O filósofo andrajoso convida o jovem ricaço a visitar a gruta onde se acoita, não longe dali. Seguindo adiante, caminhando sem dificuldade sobre tojeiras e urzes, saltando de penedo em penedo, deixa o jovem bem calçado para trás, que vai andando a custo, todo picado das silvas…
- Pareceu-te que me eram precisos sapatos?
-Não, de facto. E os meus de pouco me valeram. Mas continuo a dizer que a natureza, que tanto prezas, e os deuses puseram a terra à disposição dos homens; e permitiram-nos tirar dela uma enorme soma de bens para termos em abundância, não apenas o que satisfaz as nossas necessidades, mas também tudo o que nos dá prazer.
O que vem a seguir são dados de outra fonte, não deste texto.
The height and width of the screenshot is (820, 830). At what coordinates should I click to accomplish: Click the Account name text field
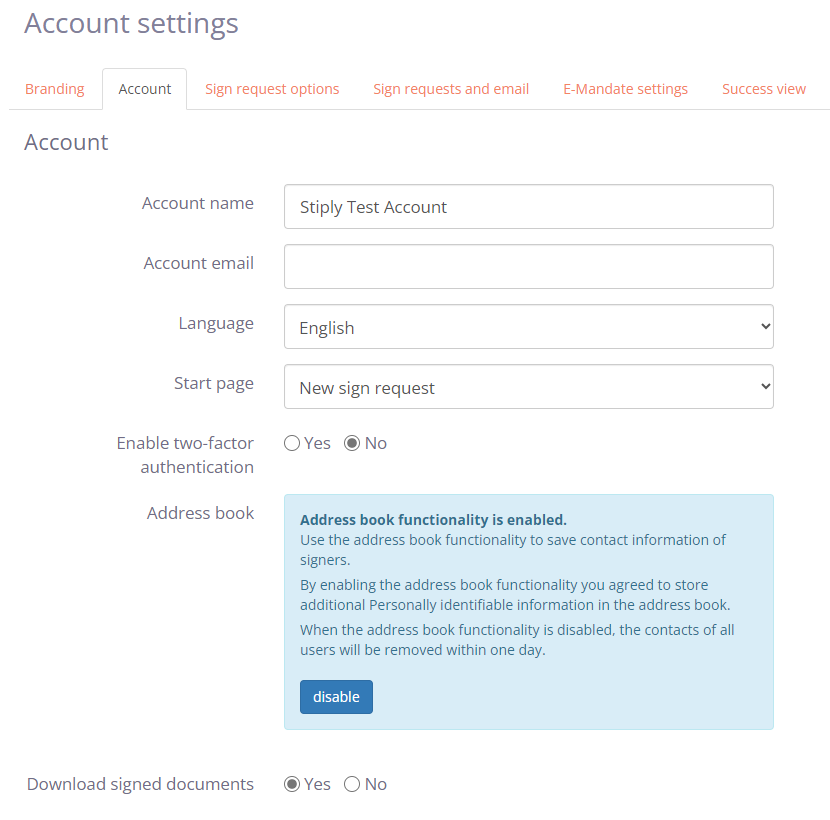point(528,207)
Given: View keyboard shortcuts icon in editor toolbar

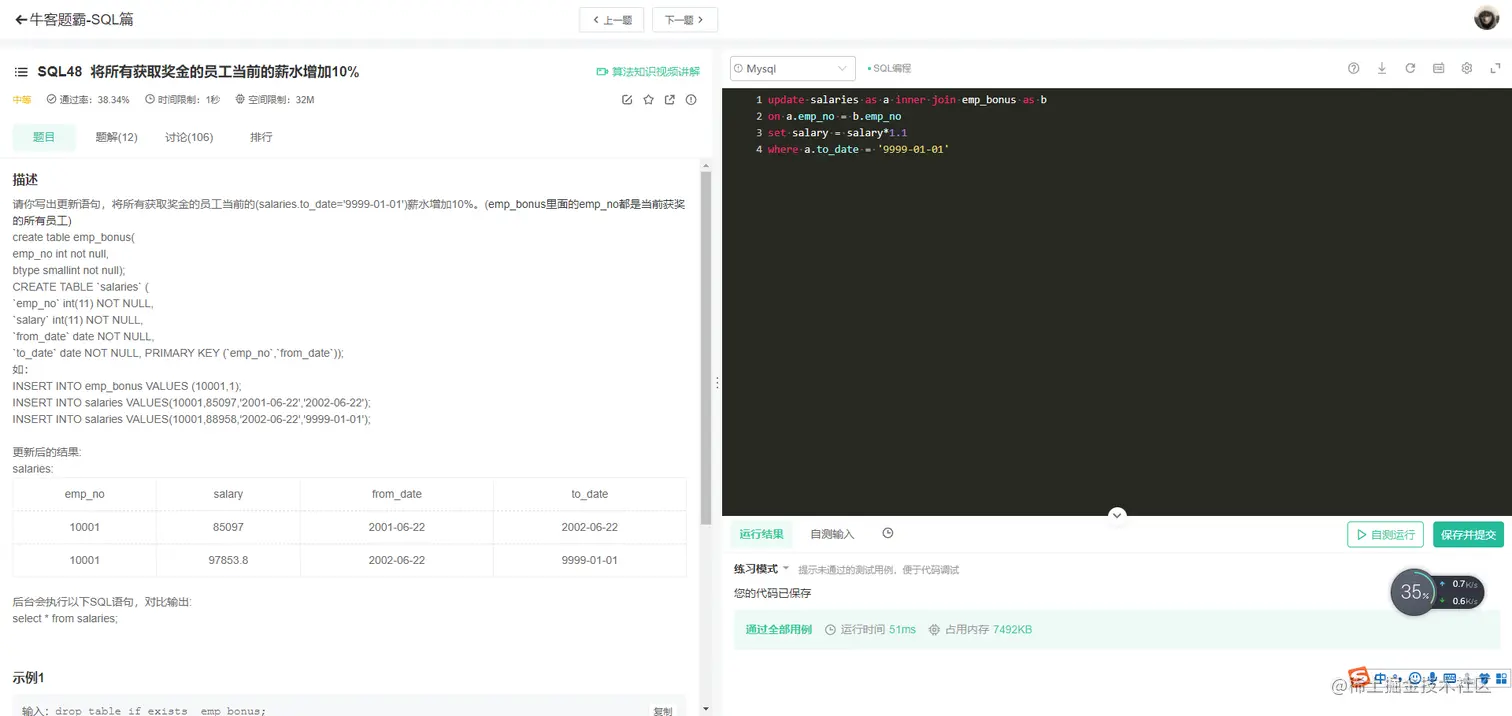Looking at the screenshot, I should tap(1438, 68).
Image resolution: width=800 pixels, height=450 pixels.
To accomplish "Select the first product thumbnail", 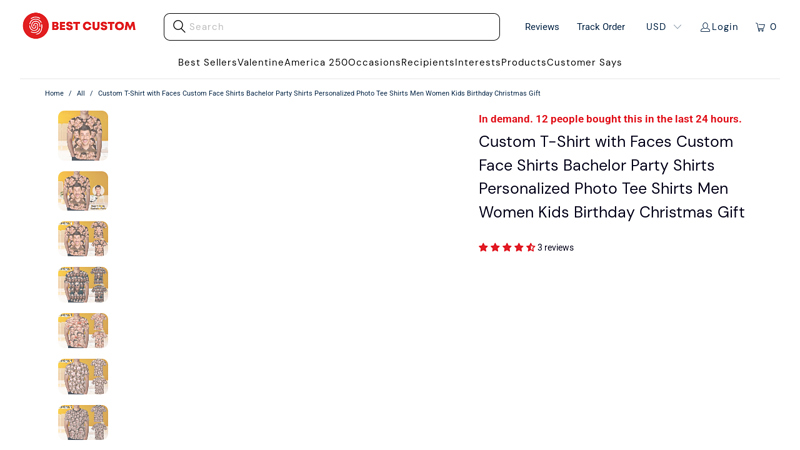I will point(83,135).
Ora tu privas-te de todas estas vantagens e delas não aproveitas mais do que as feras selvagens. Vives como um cão, comendo o que encontras e dormindo onde calha. Não vejo virtude nenhuma em alguém viver privado de todas as delícias que, pela arte e engenho dos homens, somos capazes de tirar das coisas que nos deram os deuses: a lã quentinha, o saboroso vinho, uma casa bem acomodada, um leito acolhedor… Se alguém nos tirasse estas coisas, ficávamos como os prisioneiros nos calabouços da cidade, a quem se faz sofrer a infelicidade dos infelizes que despojaram. Mas se é o próprio que, voluntariamente, se despoja de tudo isso, com mais razão diríamos que não só é infeliz como insensato.
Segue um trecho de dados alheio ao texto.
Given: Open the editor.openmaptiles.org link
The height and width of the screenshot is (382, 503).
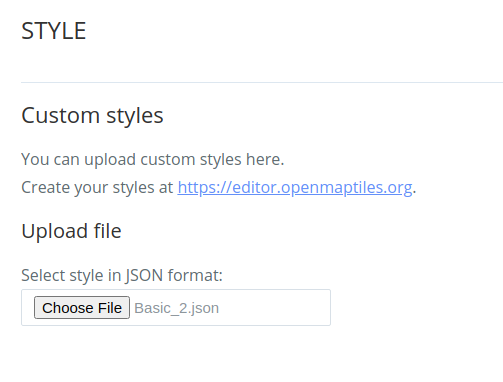Looking at the screenshot, I should coord(295,187).
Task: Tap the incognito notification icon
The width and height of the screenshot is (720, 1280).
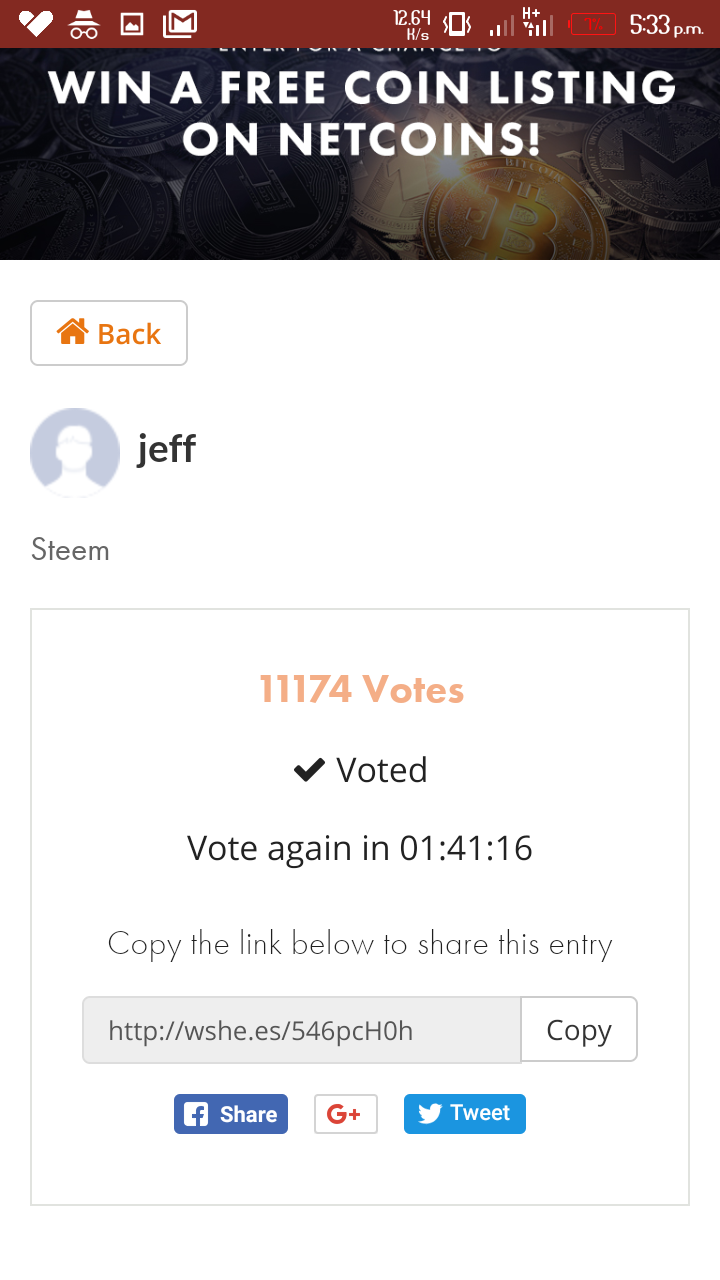Action: click(84, 24)
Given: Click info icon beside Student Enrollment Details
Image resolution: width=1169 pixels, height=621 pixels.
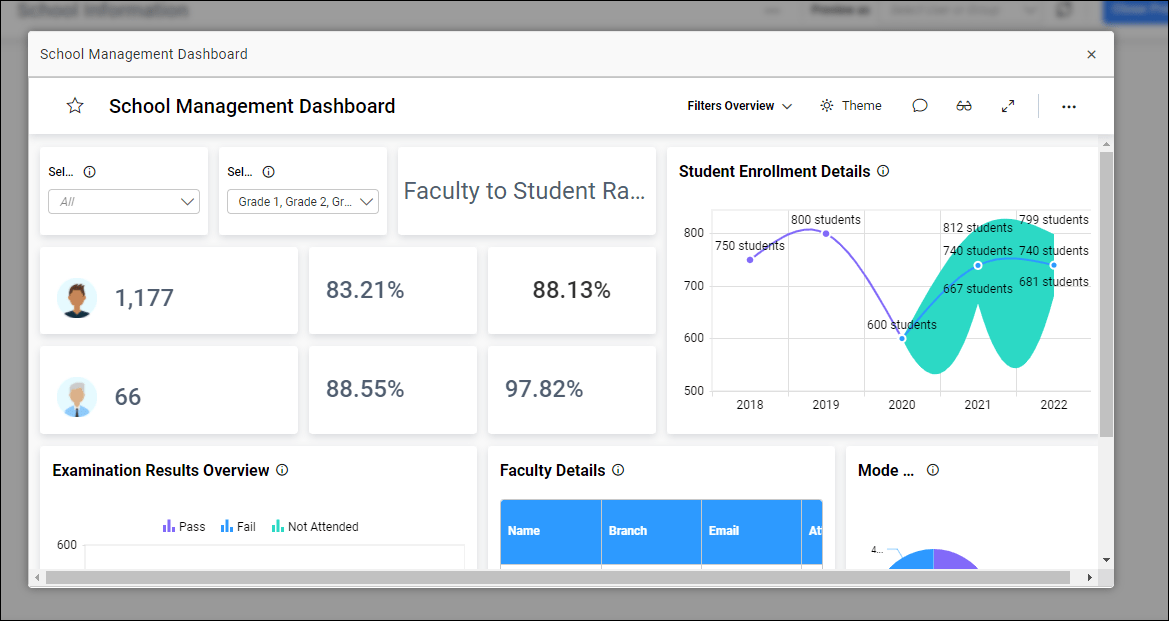Looking at the screenshot, I should 883,171.
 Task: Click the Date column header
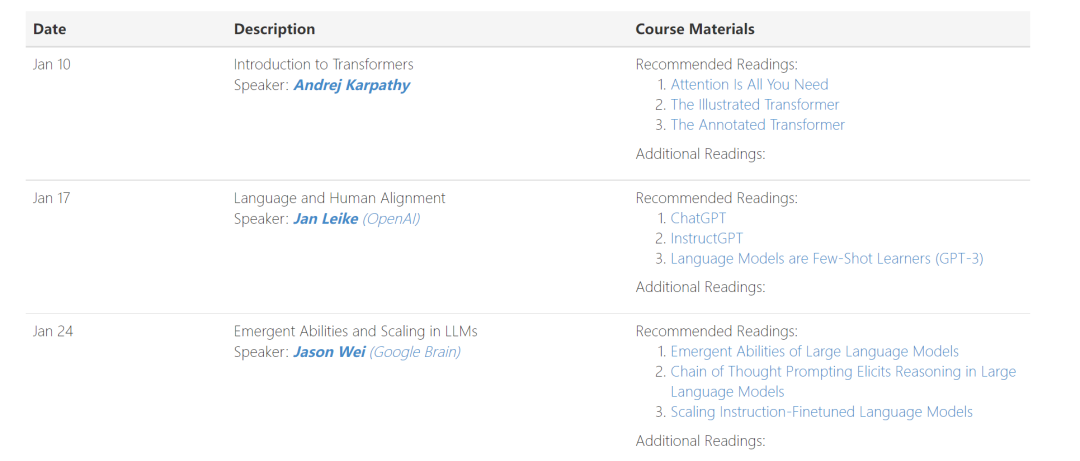(x=50, y=29)
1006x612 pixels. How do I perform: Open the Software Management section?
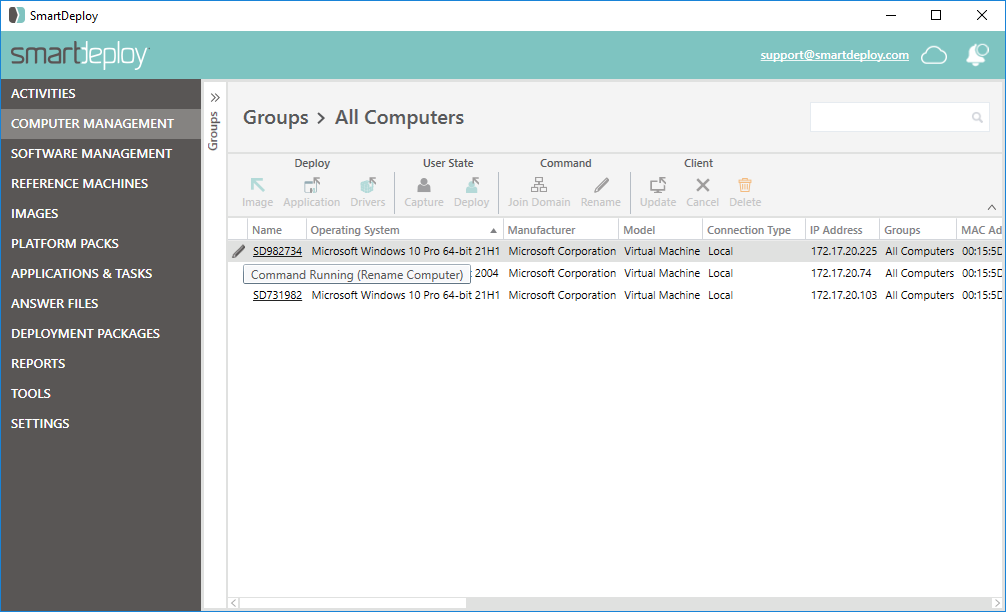(91, 153)
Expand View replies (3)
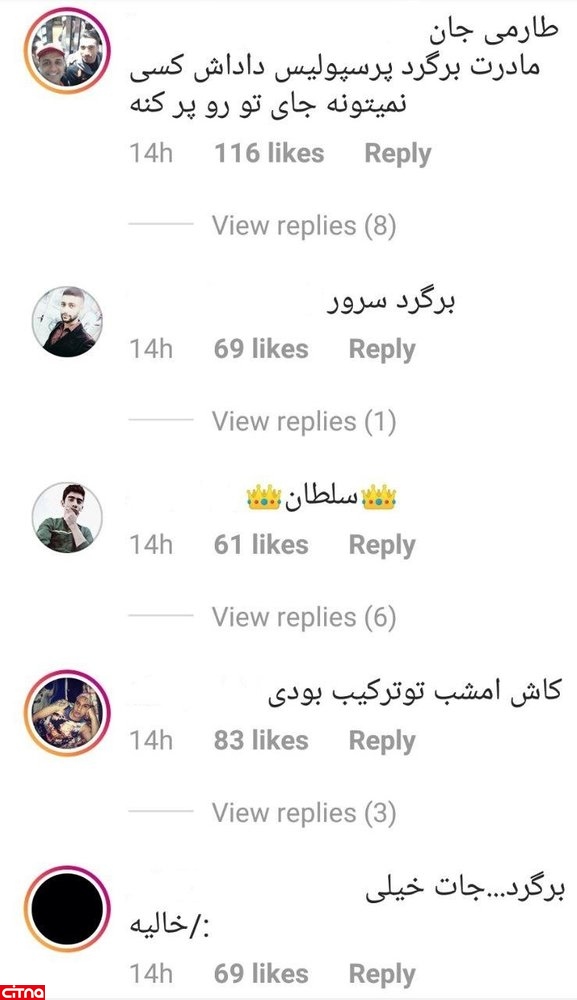 pos(304,813)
-Talvez seja como dizes. Olha, deixa que te conte uma parábola. Certa vez, um homem muito rico, magnânimo e generoso convidou para um banquete numerosos convivas de toda a região. Serviu-lhes na mesa uma enorme quantidade e variedade de iguarias. Aconteceu que um dos convidados se lançou sobre a mesa, açambarcou os pratos dos outros, comeu e bebeu a ponto de se levantar da mesa a trocar o passo e a vomitar para um canto. Parece-te este um homem sensato e moderado?
- De maneira nenhuma.
- E um outro que se sentasse à mesa, comesse apenas um prato e se levantasse satisfeito, caminhando ligeiro e direito para o ginásio, não te pareceria mais temperante e sensato?
-Sim.
- Então está tudo dito. Ou precisas que te explique?
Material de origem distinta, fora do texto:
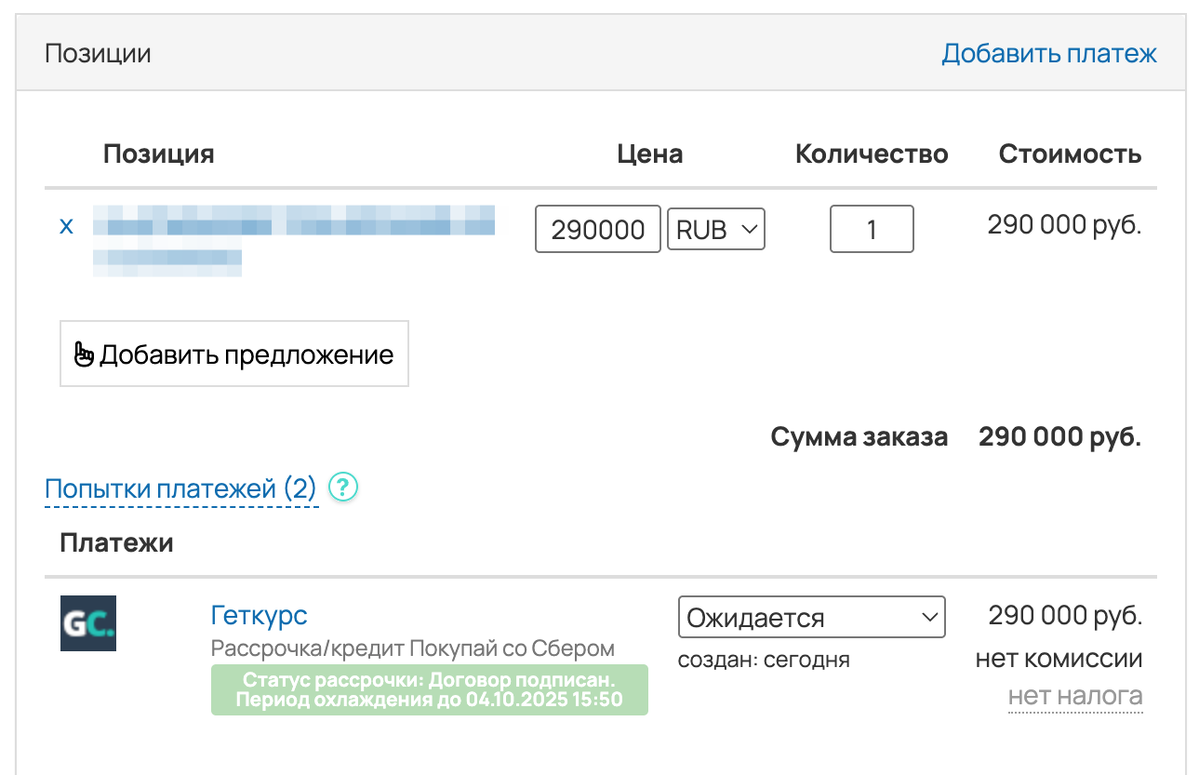This screenshot has height=775, width=1199.
Task: Open the Попытки платежей (2) link
Action: coord(181,489)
Licínio precisou de mais explicações, mas o meu leitor decerto não, que se lembra de como Sócrates se levantou pela madrugada do Banquete platónico e caminhou direito para o ginásio. O diálogo prossegue com lances duma crítica social implacável para as necessidades e sujeições da vida urbana, com os senhores tão dependentes dos escravos como os escravos dos senhores. Ocorre a certo passo a evocação, pelo cínico anónimo, da grande figura tutelar do cinicismo – Héracles – e do “discípulo” deste, Teseu…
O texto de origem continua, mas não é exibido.